What to do
Your output should consist solely of the lines from the one with "Image resolution: width=1001" through the end of the records, reproduced exactly, both ends included.

------ Input records ------

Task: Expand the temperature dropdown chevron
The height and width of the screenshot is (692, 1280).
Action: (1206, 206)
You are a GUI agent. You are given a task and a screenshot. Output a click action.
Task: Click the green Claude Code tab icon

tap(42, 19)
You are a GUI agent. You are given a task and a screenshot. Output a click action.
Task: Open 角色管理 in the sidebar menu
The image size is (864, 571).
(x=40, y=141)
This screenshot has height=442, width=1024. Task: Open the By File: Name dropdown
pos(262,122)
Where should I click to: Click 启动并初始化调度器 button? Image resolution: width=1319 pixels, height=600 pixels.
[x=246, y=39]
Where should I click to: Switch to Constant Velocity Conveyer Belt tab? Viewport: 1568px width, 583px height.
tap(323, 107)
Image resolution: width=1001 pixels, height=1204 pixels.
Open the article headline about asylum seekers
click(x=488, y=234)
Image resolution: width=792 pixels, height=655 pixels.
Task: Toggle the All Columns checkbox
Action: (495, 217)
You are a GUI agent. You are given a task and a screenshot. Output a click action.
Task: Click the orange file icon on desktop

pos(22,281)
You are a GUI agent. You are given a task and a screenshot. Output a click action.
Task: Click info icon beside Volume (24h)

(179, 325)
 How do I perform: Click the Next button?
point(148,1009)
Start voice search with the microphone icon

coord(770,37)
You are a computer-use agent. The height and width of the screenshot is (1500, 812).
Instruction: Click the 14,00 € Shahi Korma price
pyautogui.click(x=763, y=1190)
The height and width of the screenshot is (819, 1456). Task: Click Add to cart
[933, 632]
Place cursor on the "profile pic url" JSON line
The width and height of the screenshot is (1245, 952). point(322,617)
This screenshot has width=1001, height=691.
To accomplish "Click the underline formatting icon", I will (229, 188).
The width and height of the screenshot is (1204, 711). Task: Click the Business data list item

------

Result of the exercise
Image resolution: width=1001 pixels, height=1204 pixels.
Open the article headline about asylum seekers
click(x=488, y=234)
Image resolution: width=792 pixels, height=655 pixels.
Task: Toggle the All Columns checkbox
Action: (495, 217)
You are a GUI agent. You are given a task and a screenshot. Output a click action.
Task: Click the orange file icon on desktop

pos(22,281)
You are a GUI agent. You are given a task and a screenshot. Output a click action.
Task: Click info icon beside Volume (24h)

(179, 325)
 How do I perform: Click the Next button?
point(148,1009)
Start voice search with the microphone icon

coord(770,37)
You are a computer-use agent. The height and width of the screenshot is (1500, 812).
Instruction: Click the 14,00 € Shahi Korma price
pyautogui.click(x=763, y=1190)
The height and width of the screenshot is (819, 1456). Task: Click Add to cart
[933, 632]
Place cursor on the "profile pic url" JSON line
The width and height of the screenshot is (1245, 952). point(322,617)
This screenshot has width=1001, height=691.
To accomplish "Click the underline formatting icon", I will (229, 188).
The width and height of the screenshot is (1204, 711). Task: Click the Business data list item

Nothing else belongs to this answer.